Neither cohabitants or children have any automatic right to a share of the estate of the deceased cohabitant. A cohabitant is not entitled at law to deal with administering the Estate of their cohabitant. There is an exception, where a cohabitant dies intestate, leaving minor children, who are also the children of the surviving cohabitant. A surviving cohabitant may extract the Grant of Administration as ‘next friend’ of the minor child. In order to do so, the cohabitant must have no interest antagonistic to the interest of the minor child, e.g; if the cohabitant intends to sue for redress.
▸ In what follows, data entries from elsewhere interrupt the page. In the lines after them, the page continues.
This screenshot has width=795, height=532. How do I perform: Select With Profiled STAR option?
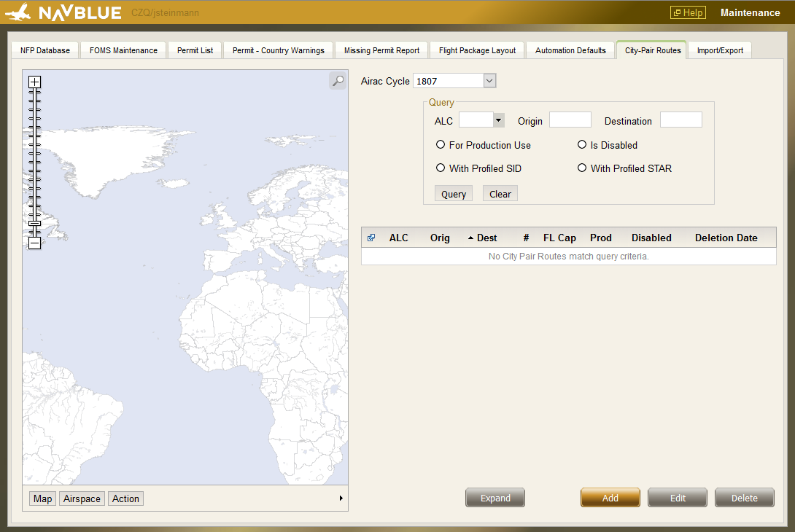[582, 168]
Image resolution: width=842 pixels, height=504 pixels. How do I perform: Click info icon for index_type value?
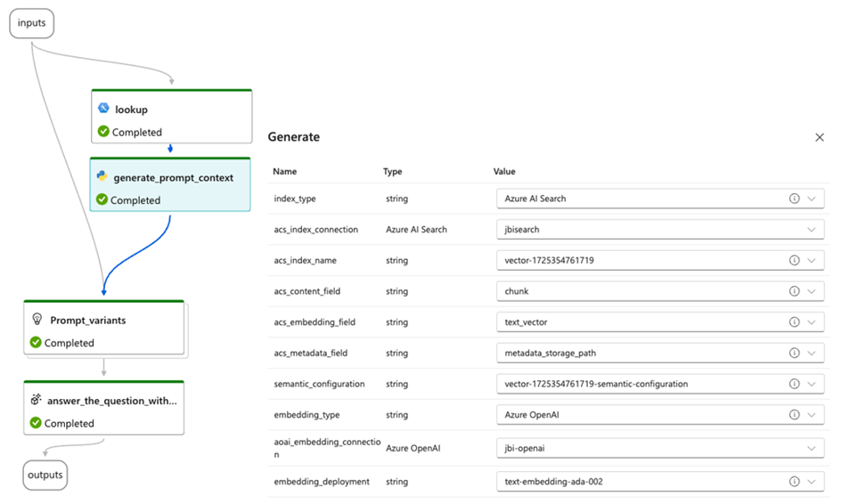point(794,199)
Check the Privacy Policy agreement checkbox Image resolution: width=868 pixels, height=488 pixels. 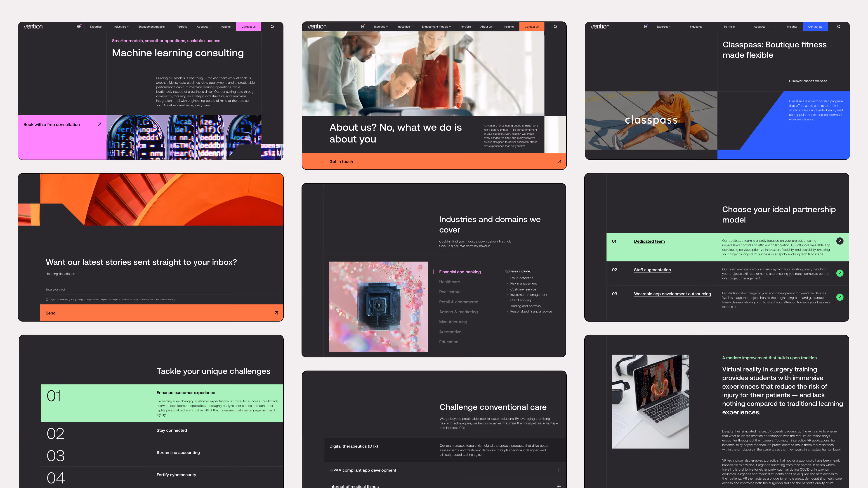click(47, 299)
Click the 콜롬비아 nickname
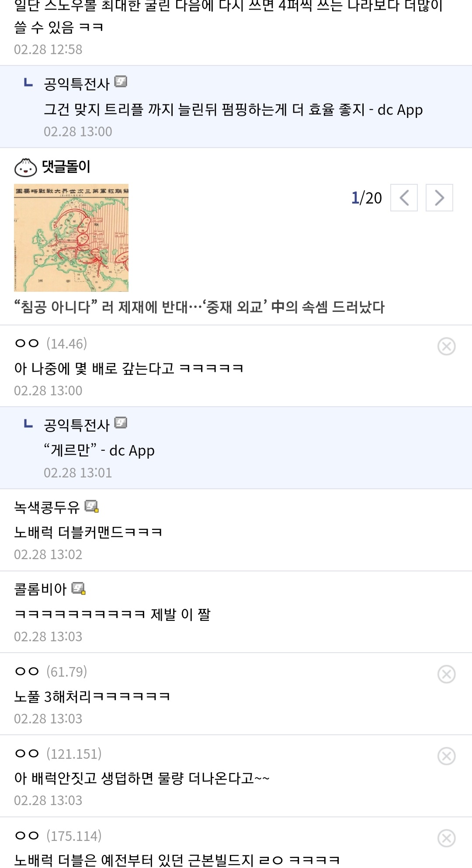This screenshot has width=472, height=868. (40, 589)
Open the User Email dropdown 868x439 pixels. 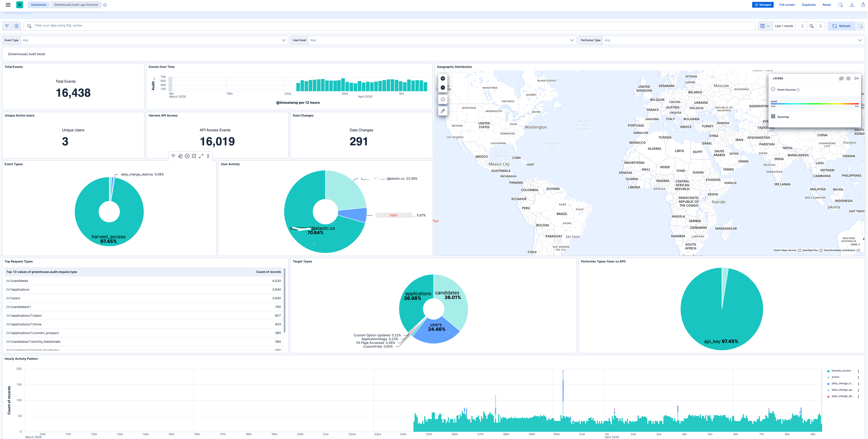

Cohabitants have no legal right obligation to provide for a child in a Will. Unlike a spouse’s right, there is no automatic entitlement for children to a ‘legal right share’, where there is a valid Will. However, the Succession Act provides an avenue of Relief. A claim can be made under Section 117, to contest a Will that does not provide for a child, on the basis that the parent/ father failed in his moral duty to make adequate provision for his child. All children, without distinction as to whether its parents are married or unmarried, can challenge a parents estate if the parent did not make proper provision for his child during his lifetime.
The court considers various factors in deciding what a ‘fair and just’ parent would have done, including: the number of children, ages and position in the family, the means of deceased parent, the age of the child (child includes adults, and also, non-marital biological children); and the child’s financial situation, prospects, educational access and financial provision made during the parent’s life and the parent’s other obligations. There is a very short time limit for making such a claim.